Skype allows us to see each other while talking, at minimal cost and from a considerable distance. Yesterday evening, I watched her moving about her orderly, compact kitchen in Calgary, while she observed me in my study in Toronto. During our conversation, I learned a great deal about Heinrich Schlögel. Then she had a question for me. “What exactly happened to him in Toronto?” I jokingly offered to sell her my archive, but she assured me that I need it more than she does. Then she asked, “Aren’t you going to tell me if Heinrich ever found his sister, or don’t you know?”
“Later, when I’m not so tired,” I promised. “Later I’ll tell you everything I know.”
“Yup,” she said, “I believe you. You’re gonna tell me everything.”
And with a click of her mouse, she caused herself to vanish from my computer screen.
While Heinrich was in Pangnirtung, often he tried to recall the sound
of Inge’s voice but his ear remained empty of her exact intonations; these refused him. And yet, when he examined a towering slab of ice that had washed up on the shore or when he stood on a lip of frozen earth and stared straight down into the sea, it was Inge who caught her breath; it was her curiosity and awe that pulsed and gathered inside him, along with his own.
It was late September; by six in the evening the sun had set. A few more weeks and it would be dark by four in the afternoon. Temperatures were dropping rapidly; five degrees was an exceptionally warm day. Very soon, two degrees would be the best that Heinrich could hope for.
Increasingly, he hungered to grasp his own visibility. How, he wondered, did he appear to Sarah and to Vicky? In the hallway that led to the bedrooms, a framed black-and-white photograph hung on the wall.

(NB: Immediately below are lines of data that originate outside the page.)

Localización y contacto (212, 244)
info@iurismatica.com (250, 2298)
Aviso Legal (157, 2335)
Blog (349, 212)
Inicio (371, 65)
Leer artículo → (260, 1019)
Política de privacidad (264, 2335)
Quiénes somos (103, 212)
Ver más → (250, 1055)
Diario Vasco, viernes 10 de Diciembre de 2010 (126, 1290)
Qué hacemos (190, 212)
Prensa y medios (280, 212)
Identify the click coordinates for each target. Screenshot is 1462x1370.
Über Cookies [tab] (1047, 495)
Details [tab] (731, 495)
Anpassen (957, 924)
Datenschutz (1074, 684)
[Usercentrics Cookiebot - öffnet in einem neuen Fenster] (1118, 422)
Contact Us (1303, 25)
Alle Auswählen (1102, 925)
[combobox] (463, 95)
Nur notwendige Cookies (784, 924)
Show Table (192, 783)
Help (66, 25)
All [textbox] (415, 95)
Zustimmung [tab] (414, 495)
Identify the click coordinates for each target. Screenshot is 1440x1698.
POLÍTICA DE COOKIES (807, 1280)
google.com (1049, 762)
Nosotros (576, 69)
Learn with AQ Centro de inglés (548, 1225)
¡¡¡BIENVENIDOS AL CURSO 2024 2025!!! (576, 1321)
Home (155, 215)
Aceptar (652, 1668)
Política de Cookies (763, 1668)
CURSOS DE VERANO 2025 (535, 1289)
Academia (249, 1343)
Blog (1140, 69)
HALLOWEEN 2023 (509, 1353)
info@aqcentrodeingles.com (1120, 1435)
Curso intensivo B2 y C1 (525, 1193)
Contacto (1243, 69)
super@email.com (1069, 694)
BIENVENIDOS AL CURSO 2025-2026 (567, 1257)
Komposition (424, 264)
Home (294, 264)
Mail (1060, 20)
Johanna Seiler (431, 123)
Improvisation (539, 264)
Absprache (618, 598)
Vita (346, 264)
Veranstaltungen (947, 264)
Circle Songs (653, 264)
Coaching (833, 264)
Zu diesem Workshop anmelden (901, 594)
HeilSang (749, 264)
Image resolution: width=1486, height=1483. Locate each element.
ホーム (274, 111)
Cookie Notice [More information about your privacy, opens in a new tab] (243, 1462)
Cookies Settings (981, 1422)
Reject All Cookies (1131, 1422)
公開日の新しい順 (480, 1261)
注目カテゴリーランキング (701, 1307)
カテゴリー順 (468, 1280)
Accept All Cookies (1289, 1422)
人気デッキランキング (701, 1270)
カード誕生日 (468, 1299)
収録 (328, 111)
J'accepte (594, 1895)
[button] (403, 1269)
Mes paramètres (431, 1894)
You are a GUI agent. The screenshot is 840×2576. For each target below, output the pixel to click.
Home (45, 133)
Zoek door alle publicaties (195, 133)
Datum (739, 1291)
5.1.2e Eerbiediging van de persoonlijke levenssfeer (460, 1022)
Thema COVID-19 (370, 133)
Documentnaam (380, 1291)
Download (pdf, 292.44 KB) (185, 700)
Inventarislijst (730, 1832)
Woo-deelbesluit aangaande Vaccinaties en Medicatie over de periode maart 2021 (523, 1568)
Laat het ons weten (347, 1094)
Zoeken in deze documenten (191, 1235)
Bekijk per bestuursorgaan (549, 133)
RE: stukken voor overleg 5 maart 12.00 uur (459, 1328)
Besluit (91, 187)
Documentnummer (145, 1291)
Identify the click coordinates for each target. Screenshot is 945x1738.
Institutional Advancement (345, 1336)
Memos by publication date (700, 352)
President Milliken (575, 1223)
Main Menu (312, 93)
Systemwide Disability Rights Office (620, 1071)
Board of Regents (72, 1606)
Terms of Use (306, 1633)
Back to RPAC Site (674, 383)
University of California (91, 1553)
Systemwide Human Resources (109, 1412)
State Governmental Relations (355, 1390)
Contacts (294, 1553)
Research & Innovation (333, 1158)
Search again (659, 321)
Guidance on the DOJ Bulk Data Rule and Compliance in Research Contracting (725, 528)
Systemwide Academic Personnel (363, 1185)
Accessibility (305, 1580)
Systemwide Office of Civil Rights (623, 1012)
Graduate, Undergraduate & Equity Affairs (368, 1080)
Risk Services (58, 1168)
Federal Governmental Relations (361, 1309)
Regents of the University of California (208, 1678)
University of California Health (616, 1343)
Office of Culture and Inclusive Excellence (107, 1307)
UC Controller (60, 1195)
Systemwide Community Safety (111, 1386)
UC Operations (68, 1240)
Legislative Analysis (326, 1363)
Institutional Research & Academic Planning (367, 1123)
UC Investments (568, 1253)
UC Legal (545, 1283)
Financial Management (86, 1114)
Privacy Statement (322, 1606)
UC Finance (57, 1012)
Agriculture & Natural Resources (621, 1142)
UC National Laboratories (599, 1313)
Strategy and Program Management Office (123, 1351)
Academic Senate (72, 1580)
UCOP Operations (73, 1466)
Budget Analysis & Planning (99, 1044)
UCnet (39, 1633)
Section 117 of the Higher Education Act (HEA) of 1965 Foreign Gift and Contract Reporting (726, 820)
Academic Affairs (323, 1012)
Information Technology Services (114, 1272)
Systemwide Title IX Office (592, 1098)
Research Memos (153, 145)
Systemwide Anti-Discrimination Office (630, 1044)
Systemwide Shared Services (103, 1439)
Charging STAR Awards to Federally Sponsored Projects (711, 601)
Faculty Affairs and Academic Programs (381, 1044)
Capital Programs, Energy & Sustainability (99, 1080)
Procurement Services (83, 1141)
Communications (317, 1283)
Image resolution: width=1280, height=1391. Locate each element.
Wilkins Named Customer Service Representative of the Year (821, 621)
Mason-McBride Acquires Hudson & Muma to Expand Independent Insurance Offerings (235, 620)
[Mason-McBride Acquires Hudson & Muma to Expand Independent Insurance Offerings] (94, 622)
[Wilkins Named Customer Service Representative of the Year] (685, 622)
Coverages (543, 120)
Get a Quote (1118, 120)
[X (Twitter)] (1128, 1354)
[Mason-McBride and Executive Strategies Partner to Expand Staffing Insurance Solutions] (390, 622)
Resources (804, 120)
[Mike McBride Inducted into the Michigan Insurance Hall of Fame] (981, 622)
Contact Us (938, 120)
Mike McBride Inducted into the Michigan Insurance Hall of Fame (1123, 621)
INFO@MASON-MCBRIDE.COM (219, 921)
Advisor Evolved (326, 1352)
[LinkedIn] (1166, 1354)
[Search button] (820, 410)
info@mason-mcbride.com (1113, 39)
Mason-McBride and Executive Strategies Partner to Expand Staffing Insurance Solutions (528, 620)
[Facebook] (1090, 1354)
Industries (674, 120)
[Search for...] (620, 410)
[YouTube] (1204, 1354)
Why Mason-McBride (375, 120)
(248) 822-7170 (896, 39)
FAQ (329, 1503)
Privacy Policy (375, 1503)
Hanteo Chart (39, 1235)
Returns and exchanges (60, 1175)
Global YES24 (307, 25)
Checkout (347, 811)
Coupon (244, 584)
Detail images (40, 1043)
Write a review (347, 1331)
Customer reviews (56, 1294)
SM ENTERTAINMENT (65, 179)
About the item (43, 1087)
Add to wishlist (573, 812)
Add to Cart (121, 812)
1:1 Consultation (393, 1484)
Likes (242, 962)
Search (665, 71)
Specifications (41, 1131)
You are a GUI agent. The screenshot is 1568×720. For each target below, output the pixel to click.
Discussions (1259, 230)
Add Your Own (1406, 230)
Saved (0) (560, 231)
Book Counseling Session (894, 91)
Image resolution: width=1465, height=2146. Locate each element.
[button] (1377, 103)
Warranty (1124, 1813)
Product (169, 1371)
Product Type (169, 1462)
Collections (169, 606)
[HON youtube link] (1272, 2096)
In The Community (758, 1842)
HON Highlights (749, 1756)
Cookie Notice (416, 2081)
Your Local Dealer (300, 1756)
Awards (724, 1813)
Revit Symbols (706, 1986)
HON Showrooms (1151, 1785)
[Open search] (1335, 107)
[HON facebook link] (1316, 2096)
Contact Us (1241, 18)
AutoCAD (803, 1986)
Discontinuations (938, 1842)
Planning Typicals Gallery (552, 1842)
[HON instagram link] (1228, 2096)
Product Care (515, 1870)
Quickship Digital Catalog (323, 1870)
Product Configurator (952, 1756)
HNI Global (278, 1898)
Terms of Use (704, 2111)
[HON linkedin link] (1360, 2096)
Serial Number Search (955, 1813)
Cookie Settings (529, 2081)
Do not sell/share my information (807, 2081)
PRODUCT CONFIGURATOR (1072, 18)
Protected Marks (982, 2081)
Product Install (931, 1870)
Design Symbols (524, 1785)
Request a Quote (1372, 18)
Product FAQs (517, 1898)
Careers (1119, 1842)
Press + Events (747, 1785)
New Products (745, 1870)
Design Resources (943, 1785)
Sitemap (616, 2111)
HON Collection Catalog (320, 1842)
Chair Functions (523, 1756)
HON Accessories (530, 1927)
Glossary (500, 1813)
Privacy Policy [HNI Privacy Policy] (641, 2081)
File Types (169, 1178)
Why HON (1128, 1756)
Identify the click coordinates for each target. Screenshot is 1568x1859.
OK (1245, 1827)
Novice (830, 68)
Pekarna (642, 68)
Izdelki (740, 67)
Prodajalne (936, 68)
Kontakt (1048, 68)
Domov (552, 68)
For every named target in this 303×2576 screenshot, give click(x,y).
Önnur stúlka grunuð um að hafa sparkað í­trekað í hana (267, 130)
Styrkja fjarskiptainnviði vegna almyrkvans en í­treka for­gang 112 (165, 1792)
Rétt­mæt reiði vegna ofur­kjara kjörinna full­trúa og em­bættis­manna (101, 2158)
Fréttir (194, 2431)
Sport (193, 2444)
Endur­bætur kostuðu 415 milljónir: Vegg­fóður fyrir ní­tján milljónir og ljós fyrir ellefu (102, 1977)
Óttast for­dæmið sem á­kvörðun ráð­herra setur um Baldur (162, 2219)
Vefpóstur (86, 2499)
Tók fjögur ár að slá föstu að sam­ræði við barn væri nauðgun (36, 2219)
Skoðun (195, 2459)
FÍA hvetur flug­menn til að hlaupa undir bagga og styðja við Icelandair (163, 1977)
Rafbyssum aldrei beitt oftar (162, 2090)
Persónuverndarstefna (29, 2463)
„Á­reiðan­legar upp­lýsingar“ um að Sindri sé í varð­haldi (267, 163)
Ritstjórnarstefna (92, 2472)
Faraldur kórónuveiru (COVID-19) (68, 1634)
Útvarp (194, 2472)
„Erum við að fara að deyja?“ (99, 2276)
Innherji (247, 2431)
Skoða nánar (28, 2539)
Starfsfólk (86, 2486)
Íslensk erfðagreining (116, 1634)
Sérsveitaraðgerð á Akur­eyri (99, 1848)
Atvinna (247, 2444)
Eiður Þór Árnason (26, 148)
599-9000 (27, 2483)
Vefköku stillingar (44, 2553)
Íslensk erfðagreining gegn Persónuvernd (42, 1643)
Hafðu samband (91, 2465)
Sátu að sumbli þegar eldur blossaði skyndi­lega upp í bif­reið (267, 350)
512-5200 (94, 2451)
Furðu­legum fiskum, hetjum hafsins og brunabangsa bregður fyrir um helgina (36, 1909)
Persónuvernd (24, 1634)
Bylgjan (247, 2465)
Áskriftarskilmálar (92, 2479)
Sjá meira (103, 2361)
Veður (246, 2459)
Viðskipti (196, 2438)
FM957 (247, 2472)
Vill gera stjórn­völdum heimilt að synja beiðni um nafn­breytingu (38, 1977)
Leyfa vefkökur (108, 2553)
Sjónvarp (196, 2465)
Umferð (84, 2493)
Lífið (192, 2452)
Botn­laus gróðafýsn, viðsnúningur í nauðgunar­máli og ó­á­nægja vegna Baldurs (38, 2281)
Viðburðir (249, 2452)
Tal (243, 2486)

It showed a young woman caught off guard, radiant. She was glancing sideways, her smiling gaze drawn to something just outside the picture. The photographer’s presence did not seem to disturb her. She wore an amautik, and from over her shoulder, a pinch-faced infant (of indeterminate sex) grimaced at whoever was holding the camera.
“Who is this woman, Sarah?”
“My mother.”
“Your mother is beautiful.”
“And me?”
“Maybe someone gave you a lemon to suck? Look at you! Or you don’t like the photographer?”
“I don’t remember.”
“But your mother? You remember her?”
“Yup.”
“Who took this picture?”
“I dunno. My children find it. In a museum, in Ottawa, someone from the museum asked them and they show it to me. I say, the woman is my mom, and they give it to me.”25
“What was Pangnirtung like thirty years ago, Sarah? I maybe walked by you on the road, perhaps on my way to the parks office? I was preparing for my long hike. Maybe you saw me get in the fishing boat to go up the fjord? Are you sure you didn’t see me?”